Tuesday, March 10, 2015
On October 24th 1996, Radhieka Mehta committed suicide. She was my best friend.
Every time I think about her even today, I remember her as being one of the most beautiful souls who was troubled because of the weight of expectations. An excellent poet and dancer she always spoke to me about how she wanted to study literature when she grows up. Unfortunately for her, her parents had already made plans for her. Not that she was a bad student; she was excellent always in the top three. But her interests were elsewhere.
She told me about how much she loved her parents and her little brother but she just didn’t like the way life was shaping up. She kept a book where she wrote letters to her parents; drew beautiful paintings and penned down some heart-wrenching poetry of unaccomplished dreams. She did at times speak about running away and disappearing into the dark, but never in my dreams would I have assumed she wanted to kill herself. As a 14 year naïve girl, I never gave it much attention.
But I should have, I was the only one who would have understood and made that difference.
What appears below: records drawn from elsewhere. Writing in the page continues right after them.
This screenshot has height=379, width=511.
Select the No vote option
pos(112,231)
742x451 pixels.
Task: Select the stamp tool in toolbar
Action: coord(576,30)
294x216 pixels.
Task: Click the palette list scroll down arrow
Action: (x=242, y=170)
But I didn’t
The day my parents told me about what had happened, I feel into the guilt trap. One thought kept occurring to me that I should have been with her, in life or in death. If she couldn’t be here with me, I should go there and be with her. That’s what friends are for.
But before that I wanted to meet her parents and tell them how they took away my friend from me.
I remember that day clearly, it took great courage to walk into that building without her holding my hand, without giggling away, without my twin soul with me. I was disastrous. I cried all the way to her house, as soon as I walked in I headed straight to her room to curl up and cry. It was wonderful of her parents to let me be, cause I think they understood my pain.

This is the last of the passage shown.